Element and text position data
>> begin

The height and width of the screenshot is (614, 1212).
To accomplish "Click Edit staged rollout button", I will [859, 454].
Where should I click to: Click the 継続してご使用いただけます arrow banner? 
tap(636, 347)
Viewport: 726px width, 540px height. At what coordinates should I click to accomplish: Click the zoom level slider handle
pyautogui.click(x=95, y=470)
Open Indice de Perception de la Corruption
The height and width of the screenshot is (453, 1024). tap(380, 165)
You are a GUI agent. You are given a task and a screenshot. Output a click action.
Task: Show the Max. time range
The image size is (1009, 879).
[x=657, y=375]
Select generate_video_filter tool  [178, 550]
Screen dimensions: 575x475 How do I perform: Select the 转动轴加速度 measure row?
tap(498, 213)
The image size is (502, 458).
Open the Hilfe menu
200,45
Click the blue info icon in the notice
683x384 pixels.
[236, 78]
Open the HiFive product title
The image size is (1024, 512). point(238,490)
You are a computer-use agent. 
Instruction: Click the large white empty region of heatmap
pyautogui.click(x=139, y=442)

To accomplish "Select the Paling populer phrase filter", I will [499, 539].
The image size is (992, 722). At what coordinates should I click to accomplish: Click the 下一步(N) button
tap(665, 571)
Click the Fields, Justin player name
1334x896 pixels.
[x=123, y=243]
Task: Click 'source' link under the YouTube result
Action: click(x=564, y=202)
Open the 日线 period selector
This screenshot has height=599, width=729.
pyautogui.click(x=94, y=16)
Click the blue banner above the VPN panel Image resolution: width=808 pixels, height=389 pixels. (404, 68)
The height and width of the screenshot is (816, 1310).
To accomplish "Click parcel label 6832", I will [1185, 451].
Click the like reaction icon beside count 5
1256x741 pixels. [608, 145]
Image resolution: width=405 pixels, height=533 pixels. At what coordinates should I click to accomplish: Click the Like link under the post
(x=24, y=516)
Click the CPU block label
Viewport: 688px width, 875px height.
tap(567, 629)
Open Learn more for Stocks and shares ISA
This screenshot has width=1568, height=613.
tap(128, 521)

>> end

INSTRUCTION: Duplicate the rows above, starting with the line that contains "You are a computer-use agent." and continuing through the end of the rows.

EXPECTED ANSWER:
You are a computer-use agent. 
Instruction: Click the large white empty region of heatmap
pyautogui.click(x=139, y=442)

To accomplish "Select the Paling populer phrase filter", I will [499, 539].
The image size is (992, 722). At what coordinates should I click to accomplish: Click the 下一步(N) button
tap(665, 571)
Click the Fields, Justin player name
1334x896 pixels.
[x=123, y=243]
Task: Click 'source' link under the YouTube result
Action: click(x=564, y=202)
Open the 日线 period selector
This screenshot has height=599, width=729.
pyautogui.click(x=94, y=16)
Click the blue banner above the VPN panel Image resolution: width=808 pixels, height=389 pixels. (404, 68)
The height and width of the screenshot is (816, 1310).
To accomplish "Click parcel label 6832", I will [1185, 451].
Click the like reaction icon beside count 5
1256x741 pixels. [608, 145]
Image resolution: width=405 pixels, height=533 pixels. At what coordinates should I click to accomplish: Click the Like link under the post
(x=24, y=516)
Click the CPU block label
Viewport: 688px width, 875px height.
tap(567, 629)
Open Learn more for Stocks and shares ISA
This screenshot has width=1568, height=613.
tap(128, 521)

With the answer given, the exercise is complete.